Burnishing her stardom in the U.S.

Katie Melua is a headline-maker abroad.

For a 24-year-old, British singer-songwriter Katie Melua certainly has no shortage of career milestones. In addition to her more than 10 million albums sold, the Georgia-born (as in Eastern Europe) performer has headlined London's massive Wembley Stadium, released a U.K. chart-topping duet with a deceased American singer, and even made it into the Guinness Book of World Records for the deepest underwater concert after performing on the bottom of the North Sea for some Norwegian gas rig workers. (Don't ask.)

Melua was Europe's biggest-selling solo female artist before she even turned 21. But for all her headline-making stardom across the Big Pond, the silken-voiced singer remains a relatively unknown word-of-mouth favorite in the United States. Which is precisely why she's bringing her first-ever solo acoustic tour to small venues such as the Tin Angel, where she'll perform Saturday night.

"I love the diversity of being able to do much smaller gigs in the States," the soft-spoken singer said by phone. But even by her own scaled-down standards, this tour is "really quite different and new for me - it's just me and a guitar and a keyboard."

While "a bit nervous" about the inherent intimacy of these hear-a-pin-drop solo gigs, Melua says she also is excited about "telling these musical stories well" in an unadorned setting.

"I don't believe in vocal acrobatics; it's about the feeling - and just being up there alone, there's no hiding from the feeling in these songs," she said.

A British citizen for the last four years, Melua has been a star in the U.K. since age 19, when producer/songwriter Mike Batt took direction of her career. He has written many of her biggest hits and has produced all three of her albums, including the latest, Pictures, which came out in the U.K. in 2007 and here last month.

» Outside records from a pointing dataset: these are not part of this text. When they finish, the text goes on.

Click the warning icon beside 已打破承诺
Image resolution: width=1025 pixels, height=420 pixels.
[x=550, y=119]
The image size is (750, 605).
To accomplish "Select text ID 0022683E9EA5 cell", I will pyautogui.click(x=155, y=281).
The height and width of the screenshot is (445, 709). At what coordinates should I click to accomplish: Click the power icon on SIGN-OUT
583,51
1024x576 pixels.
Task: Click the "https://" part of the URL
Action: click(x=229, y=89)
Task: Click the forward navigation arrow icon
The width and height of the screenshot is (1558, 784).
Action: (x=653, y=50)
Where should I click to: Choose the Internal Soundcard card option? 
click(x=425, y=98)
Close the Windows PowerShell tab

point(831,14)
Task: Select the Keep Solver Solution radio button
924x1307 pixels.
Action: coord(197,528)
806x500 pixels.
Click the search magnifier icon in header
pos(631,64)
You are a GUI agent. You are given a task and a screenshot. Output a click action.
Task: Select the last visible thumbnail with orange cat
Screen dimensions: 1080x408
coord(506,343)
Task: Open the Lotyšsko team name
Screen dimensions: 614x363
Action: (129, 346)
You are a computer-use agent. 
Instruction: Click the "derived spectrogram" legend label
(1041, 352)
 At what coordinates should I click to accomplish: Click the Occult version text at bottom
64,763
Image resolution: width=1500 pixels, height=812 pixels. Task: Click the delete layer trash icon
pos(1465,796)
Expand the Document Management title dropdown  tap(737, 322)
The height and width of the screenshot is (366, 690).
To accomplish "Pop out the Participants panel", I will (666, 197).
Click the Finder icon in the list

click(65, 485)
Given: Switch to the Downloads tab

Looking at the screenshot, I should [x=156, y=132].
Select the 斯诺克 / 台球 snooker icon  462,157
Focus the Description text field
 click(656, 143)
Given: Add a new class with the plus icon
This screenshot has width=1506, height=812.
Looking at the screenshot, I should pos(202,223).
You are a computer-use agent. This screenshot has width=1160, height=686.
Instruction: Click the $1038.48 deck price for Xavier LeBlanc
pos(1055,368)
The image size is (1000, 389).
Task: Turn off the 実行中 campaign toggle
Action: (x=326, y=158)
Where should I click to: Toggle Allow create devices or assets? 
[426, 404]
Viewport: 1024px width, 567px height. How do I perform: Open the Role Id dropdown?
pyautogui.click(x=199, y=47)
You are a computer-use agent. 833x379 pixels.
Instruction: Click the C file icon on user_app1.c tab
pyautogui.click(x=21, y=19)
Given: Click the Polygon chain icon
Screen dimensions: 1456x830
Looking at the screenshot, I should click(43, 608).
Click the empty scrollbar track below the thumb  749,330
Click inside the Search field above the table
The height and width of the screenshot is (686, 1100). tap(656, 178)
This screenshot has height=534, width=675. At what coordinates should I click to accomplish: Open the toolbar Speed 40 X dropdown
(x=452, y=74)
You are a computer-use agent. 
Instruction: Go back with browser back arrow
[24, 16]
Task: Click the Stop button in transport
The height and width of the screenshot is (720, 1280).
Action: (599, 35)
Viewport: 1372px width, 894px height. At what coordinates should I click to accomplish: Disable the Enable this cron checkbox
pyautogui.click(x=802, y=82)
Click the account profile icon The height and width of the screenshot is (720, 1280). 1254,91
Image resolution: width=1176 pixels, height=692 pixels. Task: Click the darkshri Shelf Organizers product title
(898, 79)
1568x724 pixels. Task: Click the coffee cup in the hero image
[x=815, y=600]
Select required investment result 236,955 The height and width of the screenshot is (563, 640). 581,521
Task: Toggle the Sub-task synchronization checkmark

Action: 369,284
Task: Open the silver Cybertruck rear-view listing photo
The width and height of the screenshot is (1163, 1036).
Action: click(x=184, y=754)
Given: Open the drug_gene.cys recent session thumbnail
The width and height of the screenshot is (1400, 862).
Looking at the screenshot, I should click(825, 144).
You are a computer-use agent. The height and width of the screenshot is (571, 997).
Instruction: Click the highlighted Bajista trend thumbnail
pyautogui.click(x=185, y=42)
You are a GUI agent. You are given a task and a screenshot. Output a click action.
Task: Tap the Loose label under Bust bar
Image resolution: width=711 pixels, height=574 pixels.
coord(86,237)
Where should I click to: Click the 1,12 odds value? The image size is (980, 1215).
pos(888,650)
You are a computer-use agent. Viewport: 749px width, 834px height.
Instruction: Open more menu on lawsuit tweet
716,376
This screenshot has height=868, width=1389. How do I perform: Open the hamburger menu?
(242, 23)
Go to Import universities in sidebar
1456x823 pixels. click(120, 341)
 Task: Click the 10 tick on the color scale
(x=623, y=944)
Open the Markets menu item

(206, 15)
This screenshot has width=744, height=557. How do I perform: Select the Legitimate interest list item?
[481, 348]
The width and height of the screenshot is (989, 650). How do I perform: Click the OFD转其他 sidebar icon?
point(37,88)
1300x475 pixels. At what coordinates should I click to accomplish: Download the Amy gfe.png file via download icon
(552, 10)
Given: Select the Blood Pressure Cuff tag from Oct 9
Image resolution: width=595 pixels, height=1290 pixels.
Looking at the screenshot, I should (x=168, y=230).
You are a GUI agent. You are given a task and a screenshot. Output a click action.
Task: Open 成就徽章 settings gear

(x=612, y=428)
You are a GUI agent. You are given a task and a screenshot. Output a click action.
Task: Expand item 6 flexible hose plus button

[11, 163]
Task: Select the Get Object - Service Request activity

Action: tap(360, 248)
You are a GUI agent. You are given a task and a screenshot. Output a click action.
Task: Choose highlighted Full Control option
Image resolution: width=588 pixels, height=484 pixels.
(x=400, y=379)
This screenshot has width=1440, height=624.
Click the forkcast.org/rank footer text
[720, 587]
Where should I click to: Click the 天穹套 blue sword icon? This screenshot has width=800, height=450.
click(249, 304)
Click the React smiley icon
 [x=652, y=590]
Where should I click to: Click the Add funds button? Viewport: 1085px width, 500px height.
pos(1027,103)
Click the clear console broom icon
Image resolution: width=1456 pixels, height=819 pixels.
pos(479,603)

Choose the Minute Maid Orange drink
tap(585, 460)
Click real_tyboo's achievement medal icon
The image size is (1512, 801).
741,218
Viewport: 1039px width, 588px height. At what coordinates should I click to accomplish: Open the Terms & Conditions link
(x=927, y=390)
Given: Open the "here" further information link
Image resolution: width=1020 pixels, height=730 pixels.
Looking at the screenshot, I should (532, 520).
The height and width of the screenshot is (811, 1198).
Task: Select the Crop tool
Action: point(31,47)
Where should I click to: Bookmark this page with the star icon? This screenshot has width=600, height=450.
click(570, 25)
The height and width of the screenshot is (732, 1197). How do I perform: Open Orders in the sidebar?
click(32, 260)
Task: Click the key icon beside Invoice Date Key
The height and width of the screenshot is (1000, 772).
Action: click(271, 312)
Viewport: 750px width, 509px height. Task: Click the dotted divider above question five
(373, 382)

While frequently compared to Norah Jones and Diana Krall, Melua's often-wistful music is neither as bluesy as Jones' nor as jazzy as Krall's, having more in common sonically with melancholic idols Leonard Cohen (whose grim and beautiful "In My Secret Life" she artfully tackles on the new album) and the late Eva Cassidy, whose spliced-in duet of "What a Wonderful World" with Melua became a fund-raising chart-topper in England recently.

"I feel like I've been on a journey for a long time, but I still have so many new things I want to try," Melua said. "It's all been quite fantastic so far."